Cloudflare's Edge Stayed Up. Its Control Plane Went Dark
How a Portland General Electric event, a non-standard generator practice, and a UPS that drained in four minutes instead of ten took Cloudflare's most heavily used data center off the air — and why the HA cluster that was supposed to survive its loss did not.
Cloudflare's edge could keep serving traffic without a live dashboard. That distinction mattered. The data plane was the global edge fleet in more than 300 cities, proxying requests from configuration already distributed to each server. The control plane was the dashboard, API, Logs and Analytics ingestion, Workers KV writes, Stream uploads, and the services customers used to configure and observe that edge. The control plane lived in three core facilities, all in the Portland, Oregon area. As long as losing one facility did not take the others with it, customers kept their management surface. When that assumption failed, the edge stayed up and the controls went dark.
The most heavily used of the three core facilities was Flexential's PDX-04 in Hillsboro, Oregon. It hosted Cloudflare's largest analytics cluster, more than a third of the HA cluster machines, and the default landing spot for services that had not yet been integrated into HA. Cloudflare used about 10% of the facility's capacity.
On the morning of November 2, 2023, Portland General Electric had an unplanned event that took down one of two utility power feeds to PDX-04. Flexential elected to operate the remaining utility feed and the generators in parallel, rather than fail over between them — a non-standard arrangement. Around 11:40 UTC a ground fault on a PGE transformer damaged the second utility feed and triggered a protective shutdown of every generator at the facility. The site fell back to UPS power for its full load. The UPS systems, rated for ten minutes, drained in about four. The overnight skeleton crew lacked the expertise to restart the generators by hand. PDX-04 went dark.
The edge did not notice. Customer traffic kept flowing through the data plane, proxied by the same edge servers in the same cities. The control plane noticed immediately. Services that were supposed to fail over to the two surviving core facilities did not all come back. Several services on the HA cluster had quietly accumulated dependencies on services running exclusively in PDX-04 — Kafka and ClickHouse pieces, Stream's video upload service, and others — and those dependencies broke the moment the facility was lost. Because Cloudflare had never tested taking PDX-04 fully offline, the drift had been invisible until the facility actually went away.

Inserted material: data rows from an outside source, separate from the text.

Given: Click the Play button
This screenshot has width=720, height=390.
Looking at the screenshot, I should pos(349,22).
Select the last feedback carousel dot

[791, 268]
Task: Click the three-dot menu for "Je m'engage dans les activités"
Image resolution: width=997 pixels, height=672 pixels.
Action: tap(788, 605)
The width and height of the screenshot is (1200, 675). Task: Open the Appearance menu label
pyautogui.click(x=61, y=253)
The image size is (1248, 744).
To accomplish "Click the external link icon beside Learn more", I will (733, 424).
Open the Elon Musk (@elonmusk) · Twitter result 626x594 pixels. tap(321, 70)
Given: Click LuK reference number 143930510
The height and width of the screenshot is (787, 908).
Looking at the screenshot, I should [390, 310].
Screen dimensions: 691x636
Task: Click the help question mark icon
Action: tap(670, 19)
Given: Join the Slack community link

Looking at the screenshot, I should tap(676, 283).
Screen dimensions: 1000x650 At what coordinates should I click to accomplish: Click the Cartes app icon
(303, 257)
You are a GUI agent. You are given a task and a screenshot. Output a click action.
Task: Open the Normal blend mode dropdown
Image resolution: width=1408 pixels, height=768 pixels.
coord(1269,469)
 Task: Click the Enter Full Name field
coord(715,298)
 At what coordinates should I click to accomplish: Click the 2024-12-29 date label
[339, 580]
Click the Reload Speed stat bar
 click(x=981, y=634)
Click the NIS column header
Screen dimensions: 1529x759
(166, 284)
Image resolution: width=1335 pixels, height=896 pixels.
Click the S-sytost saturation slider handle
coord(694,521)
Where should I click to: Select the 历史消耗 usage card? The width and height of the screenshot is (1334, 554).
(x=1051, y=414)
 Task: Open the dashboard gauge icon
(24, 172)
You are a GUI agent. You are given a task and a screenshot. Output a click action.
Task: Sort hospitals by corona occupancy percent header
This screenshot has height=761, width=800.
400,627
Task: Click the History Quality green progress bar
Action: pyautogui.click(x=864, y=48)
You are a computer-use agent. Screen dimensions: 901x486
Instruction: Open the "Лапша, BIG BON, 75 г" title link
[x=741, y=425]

What followed was not a recovery of one failed component but a manual stand-up of a control plane somewhere other than where it was supposed to live. The team decided at 13:40 UTC to stop waiting for PDX-04 and bring dependent services up in disaster recovery sites instead, in dependency order. The dashboard and API were restored for most customers by 17:57 UTC. PGE replaced the damaged circuit breakers and both utility feeds returned to the facility around 22:48 UTC; Cloudflare equipment came back online carefully through November 3 after validation. All affected services were confirmed restored at 04:25 UTC on November 4.
The mechanism worth carrying away is not that a colocation facility lost power. Power events happen. The mechanism is that an invariant the system was supposed to honor — the loss of any one core facility being survivable — had drifted out of true while the design still said it was honored. The drift was invisible until a facility was actually lost. Geographic concentration, third-party power assumptions, and a never-rehearsed facility-loss drill each kept the invariant from being real.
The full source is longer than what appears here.